WRITTEN TASKS –
1 > Reproduce the part of the home energy credit provision between "SEC. 207. CREDIT" and "such taxable year.", inclusive.
2 > Switch every "screenshot" in the entries to "screen image" and give the entries back with nothing else changed. Leave the pictures out.

+++ TEXT BLOCK +++

SEC. 207. CREDIT FOR ENERGY EFFICIENCY IMPROVEMENTS TO EXISTING HOMES.

 

(a) IN GENERAL.--Subpart A of part IV of subchapter A of chapter 1 (relating to nonrefundable personal credits), as amended by section 201, is amended by inserting after section 25C the following new section:

 

"SEC. 25D. ENERGY EFFICIENCY IMPROVEMENTS TO EXISTING HOMES.

 

"(a) ALLOWANCE OF CREDIT.--In the case of an individual, there shall be allowed as a credit against the tax imposed by this chapter for the taxable year an amount equal to 20 percent of the amount paid or incurred by the taxpayer for qualified energy efficiency improvements installed during such taxable year.

"(b) LIMITATIONS.--

 

"(1) MAXIMUM CREDIT.--The credit allowed by this section with respect to a dwelling unit shall not exceed $2,000.

+++ RECORDED DATA +++

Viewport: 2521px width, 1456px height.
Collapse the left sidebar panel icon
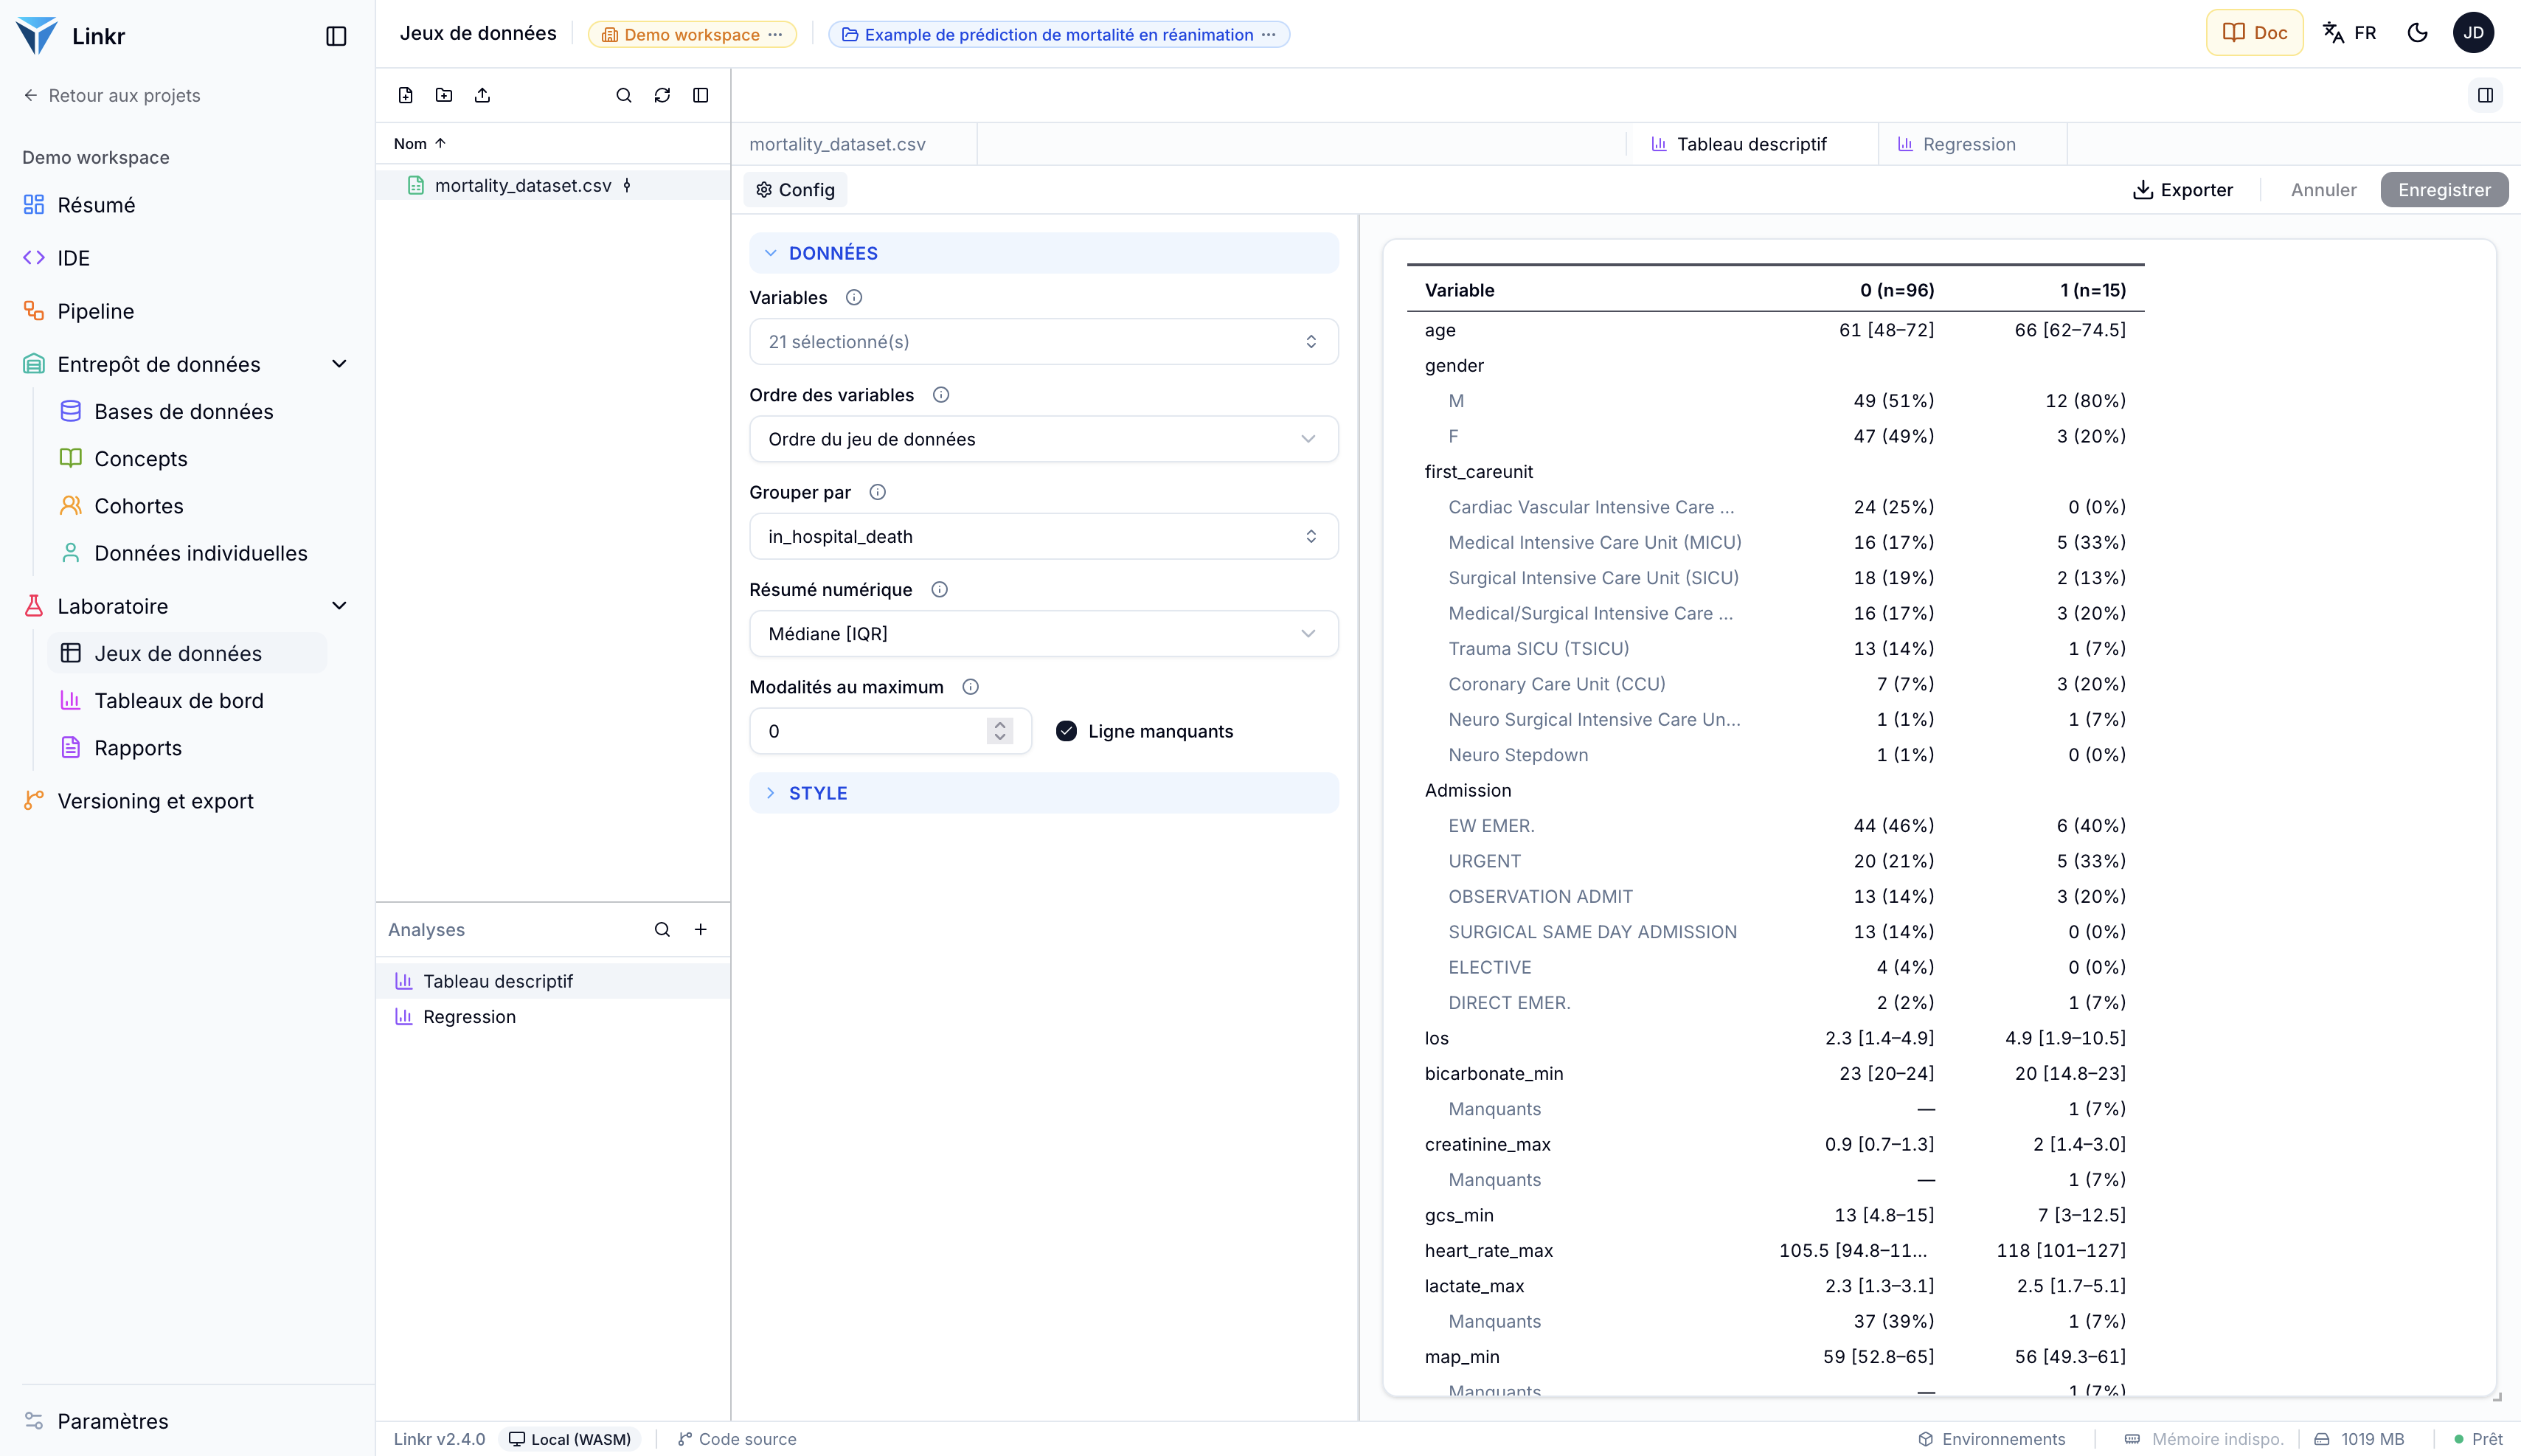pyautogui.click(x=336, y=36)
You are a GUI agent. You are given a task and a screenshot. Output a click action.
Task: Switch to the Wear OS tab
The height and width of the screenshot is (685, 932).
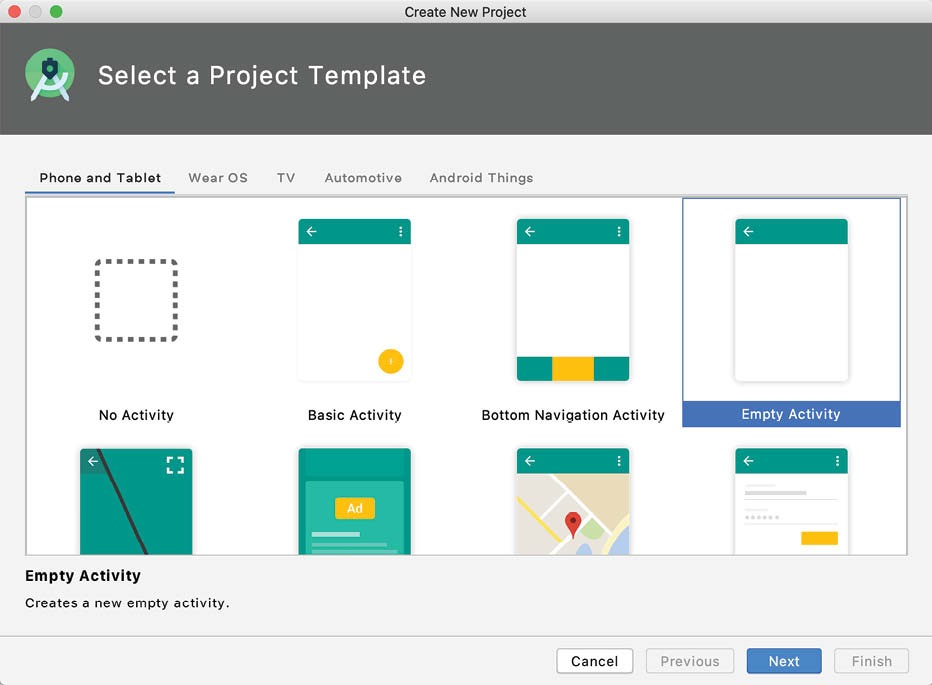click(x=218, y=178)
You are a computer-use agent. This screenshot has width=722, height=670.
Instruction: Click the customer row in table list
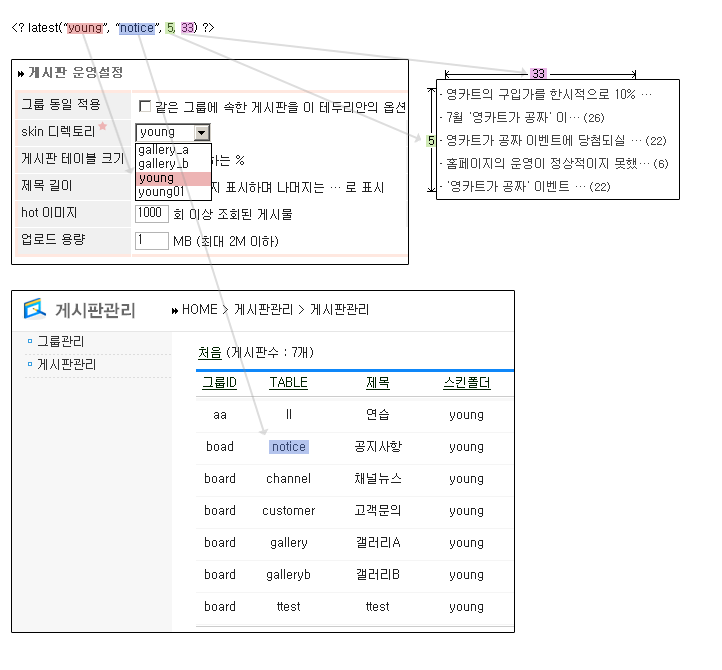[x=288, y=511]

+++

EXERCISE ANSWERS –
1 >
SEC. 207. CREDIT FOR ENERGY EFFICIENCY IMPROVEMENTS TO EXISTING HOMES.

 

(a) IN GENERAL.--Subpart A of part IV of subchapter A of chapter 1 (relating to nonrefundable personal credits), as amended by section 201, is amended by inserting after section 25C the following new section:

 

"SEC. 25D. ENERGY EFFICIENCY IMPROVEMENTS TO EXISTING HOMES.

 

"(a) ALLOWANCE OF CREDIT.--In the case of an individual, there shall be allowed as a credit against the tax imposed by this chapter for the taxable year an amount equal to 20 percent of the amount paid or incurred by the taxpayer for qualified energy efficiency improvements installed during such taxable year.

2 >
Viewport: 2521px width, 1456px height.
Collapse the left sidebar panel icon
pyautogui.click(x=336, y=36)
You are a GUI agent. You are given a task and a screen image. Output a click action.
Task: Switch to the Wear OS tab
The height and width of the screen image is (685, 932).
click(x=218, y=178)
You are a computer-use agent. This screen image has width=722, height=670.
Instruction: Click the customer row in table list
[x=288, y=511]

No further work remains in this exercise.